An integrated EU energy market is the most cost-effective way to ensure secure, sustainable and affordable energy supplies to EU citizens, says the European Commission. Following the recent energy crisis which hit the security of supply and brought record-high electricity and gas prices, EU Member States called on the Commission to work on the structural reform of the electricity market design (EMD), with the dual objective of strengthening European energy sovereignty and achieving climate neutrality.
We spoke with the Vice President of the Hungarian Energy and Public Utility Regulatory Authority (MEKH) and Vice-Chairman of the Energy Regulators Regional Association (ERRA) Pál Ságvári, about what is still missing in the proposal, the main challenges to still overcome and the position of MEKH in particular.
“What is particularly challenging in the context of the 2050 goals,” he begins, “is that on the one hand there’s a strong focus on the deployment of renewables but on the other hand, we have less and less balancing capacity to face the emerging challenges posed by intermittent power generation and to ensure the security of supply at all times.”
He explains that “in the last decade in Europe, the support schemes were clearly aimed at the spread of renewables. However, due to the lack of appropriate market signals, new power plants using other more conventional technologies were not built in sufficient numbers and a structural short situation gradually developed in the electricity market, for example, the supply began to be scarce both in terms of resource adequacy and system flexibility.”
“In Hungary, in recent years, renewables, especially solar PVs started to be integrated into the system at an accelerated pace. However, the dynamic PV boom was not accompanied by the development of flexible capacities capable of ensuring the system balance”.
“When the crisis hit the electricity market in Europe, it became evident to everyone how exposed the electricity sector was to the gas market,” he continues. “In this unprecedented energy market turmoil, European leaders urged a radical modification of the existing electricity market model, in which many expressed a desire to separate the pricing of electricity from that of gas. However, the EMD proposal, which is still on the table for the final touches, can be seen as a fine-tuning rather than a radical transformation: the legislative package identifies the relevant problems, but the range of answers is not comprehensive”.
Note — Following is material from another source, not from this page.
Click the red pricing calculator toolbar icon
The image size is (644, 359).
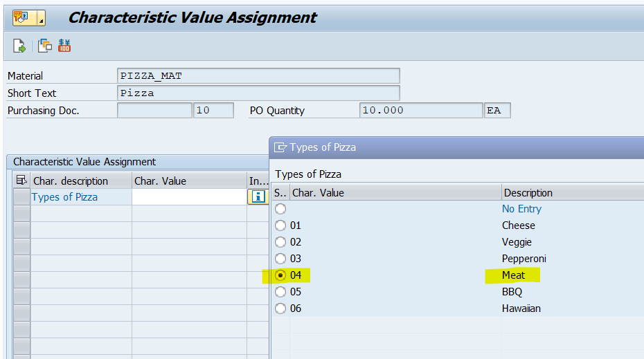tap(64, 46)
Pál Ságvári explains that there are four main pillars of the EMD reform. The first one is about improving the forward markets to boost the supply side. The main challenge so far was that the market signals on the far end of the curve were simply not there. “The ideal solution would be to make the long-term future, for example, 10-15 years ahead, visible on the market contrary to the current liquidity that goes up to one year ahead. The vision of the EU Agency for the Cooperation of Energy Regulators (ACER) is to extend the liquidity of forward markets with cross-zonal financial transmission rights up to 3 years ahead which is still not long-term enough but it makes new projects more bankable,” he underlines.
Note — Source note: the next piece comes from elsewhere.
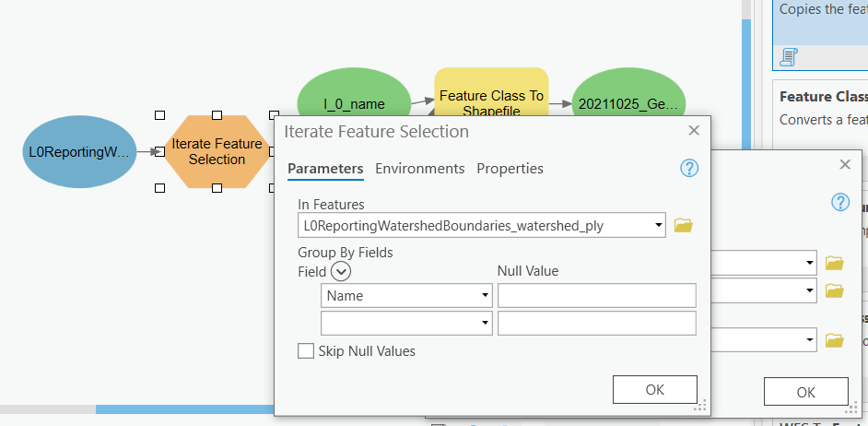The height and width of the screenshot is (426, 868).
Task: Click the topmost folder icon in background dialog
Action: click(835, 263)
Another debated aspect in this regard is the possibility of merging the forward markets that operate usually within national borders under a structure where the liquidity of the currently existing 8-10 bidding zones can be put together into so-called regional virtual hubs.
Beyond that – hopefully extended – time horizon the Power Purchase Agreements (PPAs) will come into play to supplement the missing market fundamentals of new electricity supply generation assets. Another relevant point of the reform would be to standardise PPAs and to create transparent data in order to encourage their use.
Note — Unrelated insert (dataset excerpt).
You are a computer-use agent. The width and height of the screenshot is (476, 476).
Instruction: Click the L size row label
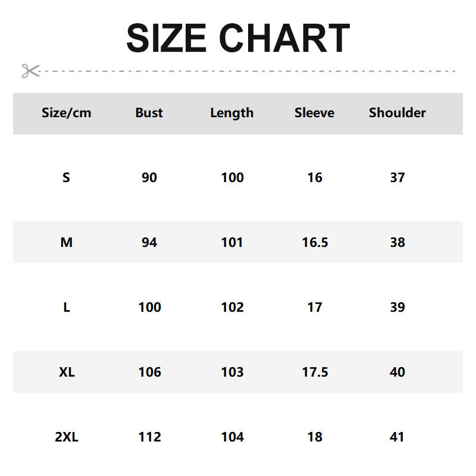67,307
“There is a general idea in the EMD reform to standardise the different types of subsidies and maybe the Contract for Difference (CfD) solution could be the preferred choice, something that in our region, for example, Hungary has already been using for years, especially when it comes to supporting renewables,” Mr Ságvári says.
The second pillar of EMD reform concerns the promotion of flexibility through the market, and this is the one where MEKH would like to see significant changes compared to the initial proposal of the Commission.
“It has to be taken into account that each country and each energy mix is different, therefore a one-size-fits-all proposal is far from being ideal,” MEKH’s Vice President says, mentioning Hungary as an example.
“A fundamental challenge for the Hungarian electricity system is that, due to the lack of proper market signals mentioned at the beginning, there is a structural imbalance in the system between the increasing need for flexibility created by mass deployment of intermittent renewable generation and the scarce availability of resources capable of providing the necessary volume and quality of flexibility,” he says.
“We would have expected the EMD package to promote the introduction of market-ready flexible technologies with appropriate market signals and support scheme options, but instead it only prioritises technologies that are still immature or only provide a partial solution.”
“We believe that a solution to the challenges can be provided if the capacity support mechanisms – which enable technology-neutral support for all categories of production resources – are made available to all EU Member States considering the introduction of such tools,” he continues. “Obviously some harmonised parameters and design rules must be put in place but we think that each country should be free to introduce capacity mechanisms if needed, without having to go through the existing bureaucratic EU approval process – indeed, this should be significantly simplified and accelerated.”
The third pillar is putting the consumer at the centre and, from this point of view, the package can be regarded as a continuation of the previous large EU legislative package, the CEP (Clean Energy Package), and also as a supplement to it, since it organises the active promotion of the role of prosumers and consumers who can provide flexibility with both technically (use of submeters) and from a settlement point of view (right to share energy).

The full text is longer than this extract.